Weil die Leute am Eingang nicht das Knowhow haben?
Scheffler: Oft stehen da externe Security-Leute, die eine große Rotation haben…
Hilmes: …die teilweise selbst „Thor Steinar“ tragen.
Scheffler: Die Hauptkräfte sind zwar geschult, aber die ausführenden Organe nicht. Was ich auch nicht verstehe, ist die laxe Einstellung der Stadt. Wenn es um die Einreise von Auswärtsfans geht, wird alles Erdenkliche getan, um die zu überwachen. Eine rechtsextreme Partei kann hingegen ohne weiteres einen Stand in der Innenstadt aufbauen. Ebenso verhält es sich mit den Schalhändlern vor dem Stadion.
Sie meinen die Händler, die inoffizielles Merchandise verkaufen?
Scheffler: Richtig. Das sind Mafiastrukturen. Die verwenden vereins- und ultraähnliche Symbole – und verticken den Kram auf Kosten des Klubs. Kurzum: Ich mag Leute nicht, die sich auf dem Rücken des Fußballs profilieren und davon dann profitieren.

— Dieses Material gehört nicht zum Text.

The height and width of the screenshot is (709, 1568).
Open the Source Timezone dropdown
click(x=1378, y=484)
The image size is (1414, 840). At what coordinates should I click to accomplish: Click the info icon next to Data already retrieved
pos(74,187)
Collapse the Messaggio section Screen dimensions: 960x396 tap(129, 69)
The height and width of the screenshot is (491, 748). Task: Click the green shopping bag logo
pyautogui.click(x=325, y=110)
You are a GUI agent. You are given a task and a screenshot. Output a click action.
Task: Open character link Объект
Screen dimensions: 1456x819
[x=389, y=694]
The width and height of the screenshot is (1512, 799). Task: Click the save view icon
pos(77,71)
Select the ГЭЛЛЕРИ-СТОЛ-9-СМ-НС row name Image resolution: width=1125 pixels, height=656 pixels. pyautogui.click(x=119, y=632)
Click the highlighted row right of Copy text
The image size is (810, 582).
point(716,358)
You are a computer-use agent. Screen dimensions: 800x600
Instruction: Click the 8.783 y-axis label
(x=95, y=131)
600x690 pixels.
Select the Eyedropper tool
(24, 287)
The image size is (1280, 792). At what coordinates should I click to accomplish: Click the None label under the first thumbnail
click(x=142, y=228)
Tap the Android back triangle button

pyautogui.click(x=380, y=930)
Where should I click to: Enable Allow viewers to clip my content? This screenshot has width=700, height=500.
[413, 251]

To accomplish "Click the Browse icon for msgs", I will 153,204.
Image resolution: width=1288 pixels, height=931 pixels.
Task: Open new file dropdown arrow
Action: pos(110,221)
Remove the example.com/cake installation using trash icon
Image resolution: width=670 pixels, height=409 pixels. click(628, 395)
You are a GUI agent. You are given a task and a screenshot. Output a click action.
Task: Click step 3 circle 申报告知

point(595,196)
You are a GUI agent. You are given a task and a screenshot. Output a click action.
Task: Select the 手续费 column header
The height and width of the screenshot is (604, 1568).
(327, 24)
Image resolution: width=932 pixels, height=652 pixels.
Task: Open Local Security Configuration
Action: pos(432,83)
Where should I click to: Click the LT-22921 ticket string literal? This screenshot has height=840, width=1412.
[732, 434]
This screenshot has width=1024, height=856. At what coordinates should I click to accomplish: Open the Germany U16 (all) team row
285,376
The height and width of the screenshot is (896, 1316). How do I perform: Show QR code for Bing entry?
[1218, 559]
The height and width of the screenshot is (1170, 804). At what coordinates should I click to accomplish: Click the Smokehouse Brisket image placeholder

Aber eigentlich überhaupt keine echten Fans sind.
Was sagen denn die echten Fans: Kann die Mannschaft von den Fans profitieren?
Hilmes: Wir haben in den Relegationsspielen gesehen, dass die Mannschaft mit lauten und enthusiastischen Fans im Rücken mehr leistet. Dass der Betzenberg Mythos wieder lebt.
Locke: Wenn das 2:1 im Rückspiel der Relegation gezählt hätte, dann hätten wir noch ‚ne Bude gemacht und wären aufgestiegen.
Also gelingt mit Franco Foda der Aufstieg?
Locke: Ich bin skeptisch.
Gauch: Ich auch, denn ich hätte von der vergangenen Saison mehr erwartet. Natürlich war die Situation nicht einfach, zumal mit Enis Alushi der Schlüsselspieler häufig verletzt war. Dennoch: Ein richtig guter Trainer hätte mehr aus der Mannschaft geholt, er hätte aus den Individualisten eine Einheit geformt. Mit dem Kader hätte man jedenfalls aufsteigen können…
Locke: Müssen! Mal ganz ehrlich Jungs: Nach Hertha hatten wir auf dem Papier den besten Kader.